Stage One contains three basic processing modules called Width, Depth and Mono Spread, each of which can be enabled or disabled independently. Width is perhaps the most conventional in terms of its application — it's a stereo widener — but the techniques it uses to achieve this goal are obviously a bit more sophisticated than the usual 'fling an M-S matrix on and ramp up the Sides level' approach. In essence, it appears to be boosting the level of the 'not phantom centre' component above a user-specified frequency threshold; this is not the same as boosting the Sides signal, and sounds quite different. Used in moderation, it's impressive, reasonably mono‑compatible, and has a solid feel to it that doesn't hollow out the mix or sound weird on headphones in the way that exaggerating the Sides can. That said, the available range is rather higher than I can imagine using in a mastering context, and high Width values introduce obvious pitch modulation into the signal.

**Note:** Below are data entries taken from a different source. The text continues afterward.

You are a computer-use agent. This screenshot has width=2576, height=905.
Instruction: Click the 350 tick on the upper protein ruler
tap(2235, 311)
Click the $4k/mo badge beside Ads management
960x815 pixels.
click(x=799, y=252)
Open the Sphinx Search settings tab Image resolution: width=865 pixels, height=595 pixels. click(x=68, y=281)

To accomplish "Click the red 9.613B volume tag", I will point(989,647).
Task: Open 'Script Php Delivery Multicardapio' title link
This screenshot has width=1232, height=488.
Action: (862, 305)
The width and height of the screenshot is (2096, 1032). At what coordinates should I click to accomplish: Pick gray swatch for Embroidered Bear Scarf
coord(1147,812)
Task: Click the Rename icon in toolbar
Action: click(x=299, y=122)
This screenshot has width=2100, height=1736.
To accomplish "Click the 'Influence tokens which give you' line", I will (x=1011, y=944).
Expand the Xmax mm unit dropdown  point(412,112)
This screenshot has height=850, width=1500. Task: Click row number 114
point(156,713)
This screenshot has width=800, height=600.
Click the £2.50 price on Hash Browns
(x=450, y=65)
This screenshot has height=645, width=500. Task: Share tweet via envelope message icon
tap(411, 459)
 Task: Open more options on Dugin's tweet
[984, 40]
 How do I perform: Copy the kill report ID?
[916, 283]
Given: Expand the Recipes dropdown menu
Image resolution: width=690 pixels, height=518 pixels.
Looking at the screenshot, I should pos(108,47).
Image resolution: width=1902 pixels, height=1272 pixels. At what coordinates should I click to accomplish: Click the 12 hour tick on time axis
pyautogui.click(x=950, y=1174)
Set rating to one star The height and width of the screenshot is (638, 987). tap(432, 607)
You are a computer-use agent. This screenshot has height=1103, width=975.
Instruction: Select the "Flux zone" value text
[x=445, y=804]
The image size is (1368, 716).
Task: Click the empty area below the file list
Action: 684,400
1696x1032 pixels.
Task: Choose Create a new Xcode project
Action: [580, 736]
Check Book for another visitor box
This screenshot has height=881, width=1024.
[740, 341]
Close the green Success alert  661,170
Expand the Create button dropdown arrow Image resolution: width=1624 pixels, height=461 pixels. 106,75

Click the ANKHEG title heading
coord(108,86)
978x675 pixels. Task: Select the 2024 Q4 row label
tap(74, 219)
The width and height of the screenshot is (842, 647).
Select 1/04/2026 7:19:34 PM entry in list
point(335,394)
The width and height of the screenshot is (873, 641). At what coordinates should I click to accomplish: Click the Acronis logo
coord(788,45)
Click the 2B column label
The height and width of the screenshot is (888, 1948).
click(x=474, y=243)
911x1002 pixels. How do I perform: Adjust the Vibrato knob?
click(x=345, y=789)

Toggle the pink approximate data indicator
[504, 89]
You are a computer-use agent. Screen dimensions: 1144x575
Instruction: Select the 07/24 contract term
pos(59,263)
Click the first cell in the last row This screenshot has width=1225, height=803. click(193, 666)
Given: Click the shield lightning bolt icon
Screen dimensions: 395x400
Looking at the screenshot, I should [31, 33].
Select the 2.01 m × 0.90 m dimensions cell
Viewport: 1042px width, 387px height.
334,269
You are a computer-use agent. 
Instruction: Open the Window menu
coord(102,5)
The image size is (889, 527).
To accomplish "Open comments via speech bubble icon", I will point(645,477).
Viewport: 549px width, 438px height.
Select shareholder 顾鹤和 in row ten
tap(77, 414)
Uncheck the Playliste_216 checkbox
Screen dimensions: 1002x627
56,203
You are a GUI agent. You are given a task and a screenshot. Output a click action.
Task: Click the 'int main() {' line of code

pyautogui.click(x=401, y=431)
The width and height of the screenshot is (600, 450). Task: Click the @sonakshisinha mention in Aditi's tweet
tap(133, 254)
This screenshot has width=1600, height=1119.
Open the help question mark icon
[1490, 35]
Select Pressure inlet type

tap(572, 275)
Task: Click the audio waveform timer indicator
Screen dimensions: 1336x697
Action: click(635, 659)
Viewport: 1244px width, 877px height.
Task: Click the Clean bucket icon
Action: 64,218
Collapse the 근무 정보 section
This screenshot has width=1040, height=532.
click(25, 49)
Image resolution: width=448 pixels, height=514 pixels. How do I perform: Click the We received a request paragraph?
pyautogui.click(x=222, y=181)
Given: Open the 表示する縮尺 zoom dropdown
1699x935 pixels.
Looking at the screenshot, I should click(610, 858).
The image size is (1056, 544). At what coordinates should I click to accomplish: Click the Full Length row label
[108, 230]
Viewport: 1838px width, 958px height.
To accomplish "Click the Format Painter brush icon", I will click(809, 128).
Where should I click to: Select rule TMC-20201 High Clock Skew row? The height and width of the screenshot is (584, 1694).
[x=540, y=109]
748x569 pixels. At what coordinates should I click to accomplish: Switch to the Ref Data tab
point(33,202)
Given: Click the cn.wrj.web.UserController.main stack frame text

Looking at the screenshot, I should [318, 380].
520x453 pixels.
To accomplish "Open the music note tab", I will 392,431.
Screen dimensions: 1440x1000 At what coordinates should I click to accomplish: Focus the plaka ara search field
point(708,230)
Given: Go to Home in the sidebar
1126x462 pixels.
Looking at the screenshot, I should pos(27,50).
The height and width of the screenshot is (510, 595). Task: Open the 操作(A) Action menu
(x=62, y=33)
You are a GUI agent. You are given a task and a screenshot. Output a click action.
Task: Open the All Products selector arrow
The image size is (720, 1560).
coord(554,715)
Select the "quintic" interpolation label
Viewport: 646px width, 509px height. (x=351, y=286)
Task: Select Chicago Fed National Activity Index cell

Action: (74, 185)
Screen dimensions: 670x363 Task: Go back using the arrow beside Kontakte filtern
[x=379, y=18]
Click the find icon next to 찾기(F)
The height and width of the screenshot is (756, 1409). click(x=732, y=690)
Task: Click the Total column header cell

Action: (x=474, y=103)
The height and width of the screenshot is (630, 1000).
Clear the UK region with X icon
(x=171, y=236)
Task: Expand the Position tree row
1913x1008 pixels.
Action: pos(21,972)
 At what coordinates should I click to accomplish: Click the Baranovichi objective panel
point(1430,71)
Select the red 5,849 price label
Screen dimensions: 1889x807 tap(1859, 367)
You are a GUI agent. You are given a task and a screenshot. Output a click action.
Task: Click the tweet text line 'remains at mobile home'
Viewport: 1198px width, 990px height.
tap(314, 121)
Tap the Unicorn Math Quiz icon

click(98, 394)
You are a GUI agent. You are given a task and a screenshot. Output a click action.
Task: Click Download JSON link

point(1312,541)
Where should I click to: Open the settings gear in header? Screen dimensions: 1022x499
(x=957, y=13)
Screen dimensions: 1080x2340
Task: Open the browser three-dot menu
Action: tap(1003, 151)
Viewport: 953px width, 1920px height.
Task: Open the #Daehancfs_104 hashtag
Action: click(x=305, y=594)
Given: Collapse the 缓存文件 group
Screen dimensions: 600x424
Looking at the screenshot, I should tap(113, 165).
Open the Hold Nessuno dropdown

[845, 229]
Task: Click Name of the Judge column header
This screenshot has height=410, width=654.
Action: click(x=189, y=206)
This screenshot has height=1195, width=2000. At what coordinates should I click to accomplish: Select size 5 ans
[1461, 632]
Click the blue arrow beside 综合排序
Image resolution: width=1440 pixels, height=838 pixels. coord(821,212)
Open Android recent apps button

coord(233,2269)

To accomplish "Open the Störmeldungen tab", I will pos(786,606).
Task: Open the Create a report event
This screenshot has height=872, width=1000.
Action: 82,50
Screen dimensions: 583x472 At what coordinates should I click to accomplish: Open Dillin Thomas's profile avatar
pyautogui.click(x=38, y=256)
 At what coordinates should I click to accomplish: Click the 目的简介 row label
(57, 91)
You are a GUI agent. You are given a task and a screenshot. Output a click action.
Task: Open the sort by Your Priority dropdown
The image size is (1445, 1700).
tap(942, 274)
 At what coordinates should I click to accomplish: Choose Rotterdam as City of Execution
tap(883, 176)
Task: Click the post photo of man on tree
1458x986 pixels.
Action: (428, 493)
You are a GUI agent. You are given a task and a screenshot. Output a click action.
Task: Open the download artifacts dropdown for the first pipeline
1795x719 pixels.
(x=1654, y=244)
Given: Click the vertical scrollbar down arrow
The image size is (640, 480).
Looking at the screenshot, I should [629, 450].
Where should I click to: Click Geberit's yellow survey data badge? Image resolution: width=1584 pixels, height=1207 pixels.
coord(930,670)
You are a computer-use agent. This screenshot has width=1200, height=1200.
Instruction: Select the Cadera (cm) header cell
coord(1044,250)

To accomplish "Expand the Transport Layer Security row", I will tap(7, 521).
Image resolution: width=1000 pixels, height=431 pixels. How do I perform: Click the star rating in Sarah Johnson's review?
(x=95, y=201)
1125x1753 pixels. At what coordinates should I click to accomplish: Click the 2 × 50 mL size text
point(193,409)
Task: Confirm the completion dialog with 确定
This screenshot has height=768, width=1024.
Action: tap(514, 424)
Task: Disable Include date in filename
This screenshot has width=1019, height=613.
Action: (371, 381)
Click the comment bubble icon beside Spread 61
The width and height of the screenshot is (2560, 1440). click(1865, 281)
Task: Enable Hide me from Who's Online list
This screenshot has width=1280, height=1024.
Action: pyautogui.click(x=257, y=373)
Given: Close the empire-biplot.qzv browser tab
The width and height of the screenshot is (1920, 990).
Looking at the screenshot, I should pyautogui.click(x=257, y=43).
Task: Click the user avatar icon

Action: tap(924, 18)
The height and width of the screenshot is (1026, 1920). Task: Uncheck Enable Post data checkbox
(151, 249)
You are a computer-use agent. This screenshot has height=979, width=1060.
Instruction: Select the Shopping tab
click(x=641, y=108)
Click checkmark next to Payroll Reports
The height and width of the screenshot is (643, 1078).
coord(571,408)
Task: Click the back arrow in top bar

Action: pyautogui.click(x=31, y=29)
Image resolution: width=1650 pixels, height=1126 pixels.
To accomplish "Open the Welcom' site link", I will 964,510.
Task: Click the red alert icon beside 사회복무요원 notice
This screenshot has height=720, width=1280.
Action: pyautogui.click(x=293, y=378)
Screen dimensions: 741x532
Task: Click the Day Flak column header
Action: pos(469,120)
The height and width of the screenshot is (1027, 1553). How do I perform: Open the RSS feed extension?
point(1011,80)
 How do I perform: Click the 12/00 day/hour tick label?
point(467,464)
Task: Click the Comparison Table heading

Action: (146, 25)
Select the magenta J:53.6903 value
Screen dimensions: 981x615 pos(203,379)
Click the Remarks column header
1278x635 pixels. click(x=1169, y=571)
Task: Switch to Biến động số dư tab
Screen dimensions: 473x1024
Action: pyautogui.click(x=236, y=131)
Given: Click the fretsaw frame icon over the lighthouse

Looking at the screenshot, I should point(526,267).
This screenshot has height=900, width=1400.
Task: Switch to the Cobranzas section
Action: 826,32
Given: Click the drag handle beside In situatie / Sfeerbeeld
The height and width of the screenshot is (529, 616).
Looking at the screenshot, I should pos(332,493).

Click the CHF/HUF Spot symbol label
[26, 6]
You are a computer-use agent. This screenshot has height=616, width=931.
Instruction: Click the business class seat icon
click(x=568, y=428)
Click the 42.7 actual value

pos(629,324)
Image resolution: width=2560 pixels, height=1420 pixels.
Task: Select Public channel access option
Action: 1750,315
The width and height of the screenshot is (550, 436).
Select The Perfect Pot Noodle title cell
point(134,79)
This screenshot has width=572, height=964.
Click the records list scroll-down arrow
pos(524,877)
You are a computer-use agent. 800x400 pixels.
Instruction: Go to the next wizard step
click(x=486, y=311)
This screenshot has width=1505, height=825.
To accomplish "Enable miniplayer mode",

Next up is Depth, which adds early reflections that are "directionally optimised to create an enhanced sense of depth in the sound field". As you might guess, this is not a conventional reverb, and the only controls available are Depth and a Color slider, which manipulates the frequency balance of the added reflections. In use, it's quite a mysterious processor, and it can be hard to predict when it will be effective. I didn't like it on everything, but to my surprise, I loved it on a mix that had been recorded live and was already quite reverberant, where it seemed to glue everything together in a way that I hadn't realised needed doing.
Finally, the Mono Spread module is more versatile than its name suggests. When fed a mono signal, it performs something that is conceptually akin to the old 'electronically reprocessed for stereo' trick that blighted so many albums in the late '60s — but which actually sounds remarkably good. That's progress, and the Mono Spread feature is equally at home with stereo sources too. Raising the Mono Spread slider increases the width of that 'phantom centre' component, but what's most useful is the Center Gravity control. This allows you to shift the apparent focal point of a stereo signal to the left or right, either to centralise an unbalanced stereo image or to push a stereo source to one side of a mix without making it mono.
Mono Spread is probably my favourite of the three modules, and is capable of surprisingly transparent results, but all three of StageOne's, er, stages have the potential to be very useful in both corrective and enhancement roles. What this plug-in does might appear familiar, but the way that it does it definitely isn't!